This is the first really complex sentence in the manga, but it's narrative, not actual dialog. So, while it's useful to analyze, it may not really help us for daily conversations.
きんせい の れいとう しょくひん を めぐり シンジケート が あんやくする きんみらい。
kinsei - prohibition or ban
no - possessive
reitou shokuhin - frozen food
wo - verb marker
meguri - preposition form of about, around
shinjikeeto - syndicate
ga - topic marker
anyaku - secret maneuvering
suru - verb for "to do"
kinmirai - near future
This gives us:
Banned (of) frozen food . around . syndicate . secret maneuvering . to do . near future
"In the near future, a syndicate that traffics in banned frozen foods."

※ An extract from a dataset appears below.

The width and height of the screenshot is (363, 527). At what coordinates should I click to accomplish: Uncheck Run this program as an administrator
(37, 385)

I didn't really have to do anything with this line to make it fit. A more proper version could have been "In the near future, *there is* a syndicate that traffics in banned frozen foods", but the first version sounds better as the lead-in to a movie or story.

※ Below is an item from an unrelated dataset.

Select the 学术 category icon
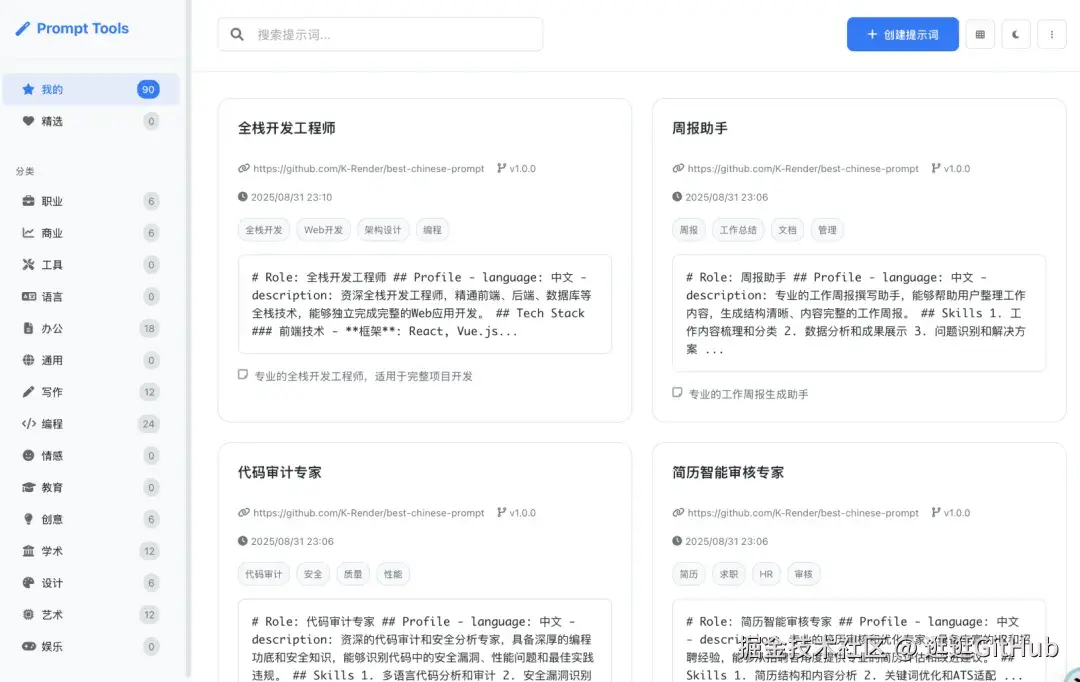This screenshot has height=682, width=1080. pos(30,550)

The only really interesting part of this sentence is "meguri", which is a form of "meguru", meaning "to go about", "to go around" or "concerning". "meguri tour" means "to take a tour around and through an area", as in "a tour of London". In the above sentence "meguri shinjikeeto" gives us "everything regarding a syndicate", or "a syndicate that is involved in all elements of the frozen food black market".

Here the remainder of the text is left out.